◆ WHAT IS BEING ASKED:
Of all the lines below, return only those starting with the line holding "Given: Click the Format Painter brush" and going on through the line holding "This screenshot has height=343, width=386.", exactly as written.

START EXERCISE DATA

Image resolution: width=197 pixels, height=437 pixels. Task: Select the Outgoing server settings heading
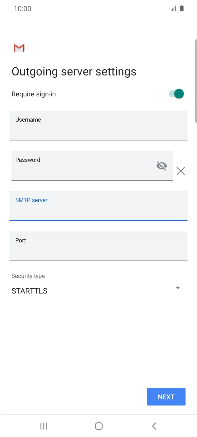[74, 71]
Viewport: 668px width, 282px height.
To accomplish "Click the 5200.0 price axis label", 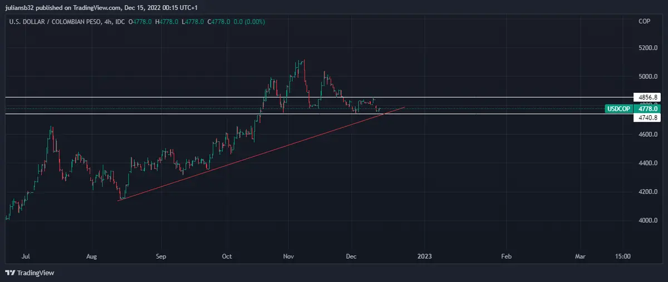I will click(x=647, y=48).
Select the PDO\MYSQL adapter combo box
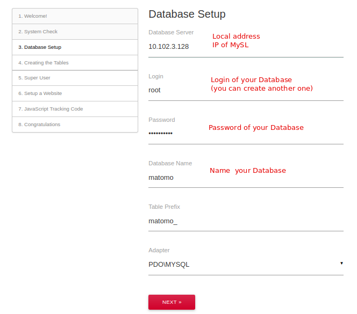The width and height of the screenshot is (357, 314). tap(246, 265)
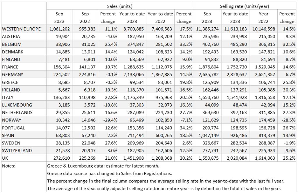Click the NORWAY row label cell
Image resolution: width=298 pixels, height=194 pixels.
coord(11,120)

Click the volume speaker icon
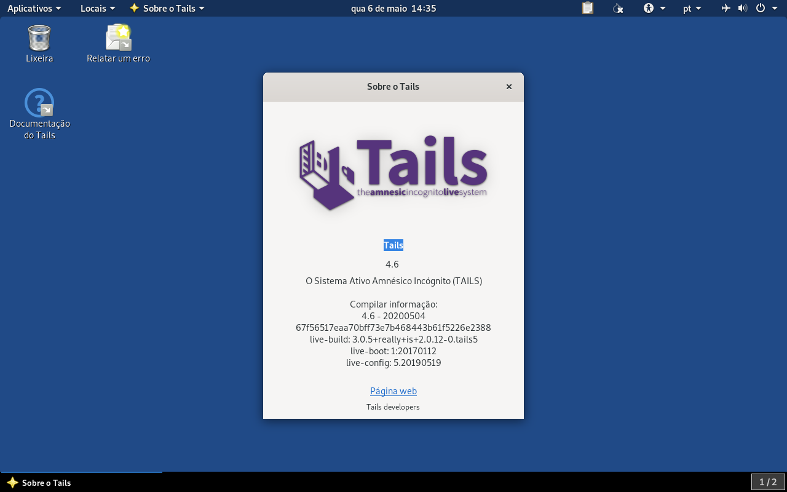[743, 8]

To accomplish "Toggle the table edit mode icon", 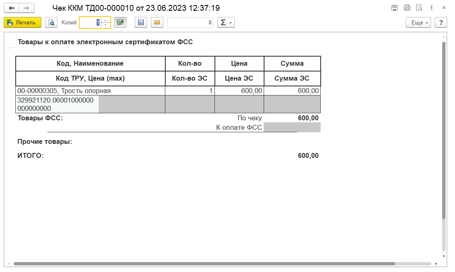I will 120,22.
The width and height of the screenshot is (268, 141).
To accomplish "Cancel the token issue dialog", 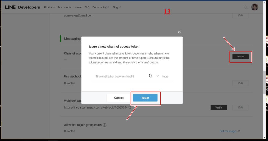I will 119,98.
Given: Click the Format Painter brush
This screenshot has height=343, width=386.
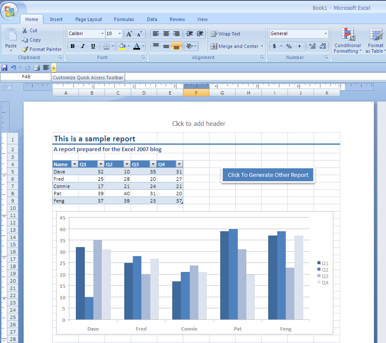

END EXERCISE DATA
START EXERCISE DATA

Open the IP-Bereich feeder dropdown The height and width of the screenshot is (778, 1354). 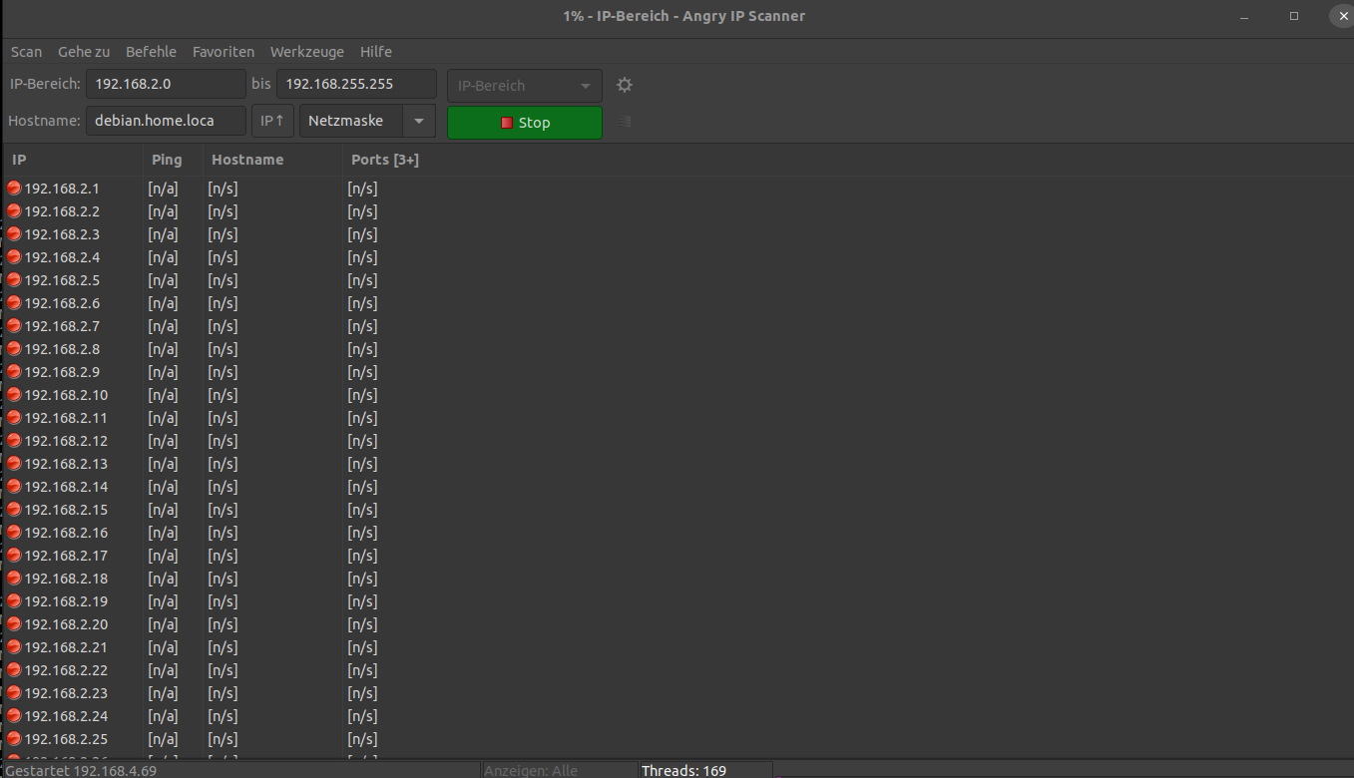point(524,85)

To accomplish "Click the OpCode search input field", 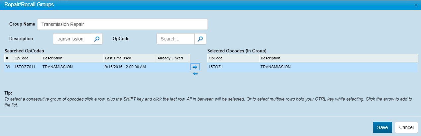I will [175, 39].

END EXERCISE DATA

◆ WRITTEN ANSWER:
Given: Click the Format Painter brush
This screenshot has height=343, width=386.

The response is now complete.